# Task objective
Please say whether each statement agrees with the dictionary extract, giving yes or no and quoting the words that settle it. 1. Buhl takes its name from a cabinet-maker in the service of Louis XIV. 2. Buhrstone is a variety of granite. 3. Buirdly is a variant of burly.

# Selected extract
◇ ◇ ◇ ◇ ◇

BUGONG, b[=u]'gong, _n._ a noctuoid moth.

BUHL, b[=u]l, _n._ unburnished gold, brass, or mother-of-pearl worked in patterns for inlaying: furniture ornamented with such. [From Andre Charles _Boule_ (1642-1732), a cabinet-maker in the service of Louis XIV.]

BUHRSTONE, bur'st[=o]n, _n._ a variety of quartz, containing many small empty cells, which give it a peculiar roughness of surface, particularly adapting it for millstones.--Often BURR'-STONE. [Perh. conn. with BURR, from its roughness.]

BUILD, bild, _v.t._ to erect, as a house or bridge: to form or construct, as a railway, &c.--_v.i._ to depend (with _on_, _upon_):--_pa.p._ built or build'ed.--_n._ construction: make.--_ns._ BUILD'ER, one who builds, or who controls the actual work of building; BUILD'ING, the art of erecting houses, &c.: anything built: a house.--_p.adj._ BUILT, formed or shaped.--BUILD IN, to enclose by building; BUILD UP, to close up by building, as a door: to erect any edifice, as a reputation: to edify spiritually, as the church. [A.S. _gebyld_, _bold_, a dwelling, from an assumed _byldan_, to build.]

BUIRDLY, burd'li, _adj._ stalwart, large and well made. [_Scot._, a variant of BURLY.]

BUISSON, bw[=e]-song, _n._ a fruit-tree trained on a low stem, the branches closely pruned. [Fr.]

BUIST, bust, _n._ (_Scot._) a mark put on sheep or cattle to indicate ownership: a box.--_v.t._ to mark with such. [Ety. dub.]

BUKSHI, BUKSHEE, buk'sh[=e], _n._ the paymaster in native Indian states.

◇ ◇ ◇ ◇ ◇

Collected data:
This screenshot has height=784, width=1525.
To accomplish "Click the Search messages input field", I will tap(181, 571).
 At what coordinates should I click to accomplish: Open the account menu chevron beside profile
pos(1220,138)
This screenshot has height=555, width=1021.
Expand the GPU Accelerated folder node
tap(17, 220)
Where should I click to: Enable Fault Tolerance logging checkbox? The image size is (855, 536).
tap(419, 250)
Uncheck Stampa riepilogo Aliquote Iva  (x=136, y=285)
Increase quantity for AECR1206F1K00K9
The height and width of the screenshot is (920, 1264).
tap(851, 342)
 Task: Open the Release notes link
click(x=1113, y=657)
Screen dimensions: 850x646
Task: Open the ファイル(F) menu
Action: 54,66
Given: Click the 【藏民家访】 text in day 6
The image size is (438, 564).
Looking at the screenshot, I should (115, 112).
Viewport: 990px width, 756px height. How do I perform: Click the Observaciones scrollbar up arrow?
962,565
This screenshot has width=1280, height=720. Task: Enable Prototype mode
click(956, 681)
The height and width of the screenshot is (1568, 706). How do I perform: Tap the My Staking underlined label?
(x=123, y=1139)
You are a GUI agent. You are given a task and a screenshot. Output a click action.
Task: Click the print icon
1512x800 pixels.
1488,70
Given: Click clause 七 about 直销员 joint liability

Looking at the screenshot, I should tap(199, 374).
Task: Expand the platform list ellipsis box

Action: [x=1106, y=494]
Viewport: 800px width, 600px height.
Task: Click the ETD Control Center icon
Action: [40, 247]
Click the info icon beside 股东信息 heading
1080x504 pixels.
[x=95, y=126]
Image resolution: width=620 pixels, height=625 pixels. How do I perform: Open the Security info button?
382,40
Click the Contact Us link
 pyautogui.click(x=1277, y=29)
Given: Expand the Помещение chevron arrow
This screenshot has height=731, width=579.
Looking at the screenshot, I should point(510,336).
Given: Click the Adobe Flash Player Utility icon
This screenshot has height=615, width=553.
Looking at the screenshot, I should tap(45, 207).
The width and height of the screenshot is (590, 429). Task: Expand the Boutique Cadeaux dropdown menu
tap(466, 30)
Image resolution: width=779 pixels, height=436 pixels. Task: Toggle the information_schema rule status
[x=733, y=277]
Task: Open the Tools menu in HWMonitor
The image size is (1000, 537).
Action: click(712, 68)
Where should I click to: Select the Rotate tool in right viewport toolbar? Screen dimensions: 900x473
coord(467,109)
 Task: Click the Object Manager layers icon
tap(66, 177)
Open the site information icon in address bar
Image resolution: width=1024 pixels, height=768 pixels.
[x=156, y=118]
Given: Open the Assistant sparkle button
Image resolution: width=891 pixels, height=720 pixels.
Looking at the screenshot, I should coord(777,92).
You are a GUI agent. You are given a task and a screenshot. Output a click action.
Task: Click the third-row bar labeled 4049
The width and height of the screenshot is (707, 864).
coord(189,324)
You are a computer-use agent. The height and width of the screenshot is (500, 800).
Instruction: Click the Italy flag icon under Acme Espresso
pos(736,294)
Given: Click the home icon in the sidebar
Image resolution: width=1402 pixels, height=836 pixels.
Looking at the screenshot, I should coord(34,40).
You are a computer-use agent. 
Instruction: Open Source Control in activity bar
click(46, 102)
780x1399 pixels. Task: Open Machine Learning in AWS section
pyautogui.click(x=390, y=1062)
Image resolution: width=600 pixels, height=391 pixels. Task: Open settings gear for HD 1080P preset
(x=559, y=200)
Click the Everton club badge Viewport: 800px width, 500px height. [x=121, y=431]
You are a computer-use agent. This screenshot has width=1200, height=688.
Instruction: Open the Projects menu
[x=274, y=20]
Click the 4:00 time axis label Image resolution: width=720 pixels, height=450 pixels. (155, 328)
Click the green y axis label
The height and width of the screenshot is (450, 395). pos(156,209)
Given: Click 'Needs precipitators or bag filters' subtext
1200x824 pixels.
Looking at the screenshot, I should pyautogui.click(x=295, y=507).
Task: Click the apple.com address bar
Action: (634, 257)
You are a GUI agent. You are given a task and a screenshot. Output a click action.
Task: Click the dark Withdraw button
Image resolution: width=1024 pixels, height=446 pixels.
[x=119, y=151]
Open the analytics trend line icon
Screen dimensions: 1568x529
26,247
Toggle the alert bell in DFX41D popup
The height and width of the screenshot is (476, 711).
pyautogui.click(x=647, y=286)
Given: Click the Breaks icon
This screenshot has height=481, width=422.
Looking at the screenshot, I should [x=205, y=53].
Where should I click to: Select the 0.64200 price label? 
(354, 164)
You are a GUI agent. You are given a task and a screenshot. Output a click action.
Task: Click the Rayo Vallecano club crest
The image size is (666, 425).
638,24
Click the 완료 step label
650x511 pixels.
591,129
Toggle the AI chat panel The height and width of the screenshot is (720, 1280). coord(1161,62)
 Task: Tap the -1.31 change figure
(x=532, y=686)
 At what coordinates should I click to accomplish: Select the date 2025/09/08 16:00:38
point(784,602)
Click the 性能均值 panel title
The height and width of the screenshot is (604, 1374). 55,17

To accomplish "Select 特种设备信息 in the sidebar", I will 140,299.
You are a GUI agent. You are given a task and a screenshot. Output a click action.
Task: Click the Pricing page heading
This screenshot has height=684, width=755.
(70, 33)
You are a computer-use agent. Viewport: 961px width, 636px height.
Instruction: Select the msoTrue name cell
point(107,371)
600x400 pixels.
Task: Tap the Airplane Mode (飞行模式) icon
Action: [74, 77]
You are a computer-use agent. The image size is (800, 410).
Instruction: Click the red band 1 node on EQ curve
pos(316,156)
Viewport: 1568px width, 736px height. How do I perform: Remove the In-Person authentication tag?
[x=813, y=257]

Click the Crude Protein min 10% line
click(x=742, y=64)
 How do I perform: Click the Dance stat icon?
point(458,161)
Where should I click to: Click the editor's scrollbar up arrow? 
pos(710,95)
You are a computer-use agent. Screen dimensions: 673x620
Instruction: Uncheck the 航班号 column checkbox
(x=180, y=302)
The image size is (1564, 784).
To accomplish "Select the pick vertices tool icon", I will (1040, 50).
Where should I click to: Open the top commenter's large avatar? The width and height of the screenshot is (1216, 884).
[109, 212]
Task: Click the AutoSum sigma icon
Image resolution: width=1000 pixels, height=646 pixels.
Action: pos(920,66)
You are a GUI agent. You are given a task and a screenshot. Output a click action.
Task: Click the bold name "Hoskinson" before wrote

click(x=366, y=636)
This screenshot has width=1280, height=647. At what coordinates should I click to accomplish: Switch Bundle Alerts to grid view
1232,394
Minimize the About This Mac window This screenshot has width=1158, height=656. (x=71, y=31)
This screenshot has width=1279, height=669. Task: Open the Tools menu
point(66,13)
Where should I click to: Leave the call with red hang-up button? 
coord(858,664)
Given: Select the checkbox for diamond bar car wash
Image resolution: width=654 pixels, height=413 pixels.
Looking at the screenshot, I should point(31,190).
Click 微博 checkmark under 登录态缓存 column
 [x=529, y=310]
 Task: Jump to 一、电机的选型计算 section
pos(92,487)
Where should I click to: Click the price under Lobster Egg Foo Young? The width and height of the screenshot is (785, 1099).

◇ ◇ ◇ ◇ ◇

# Result of this exercise
1. Yes: "a cabinet-maker in the service of Louis XIV"
2. No: "a variety of quartz"
3. Yes: "a variant of BURLY"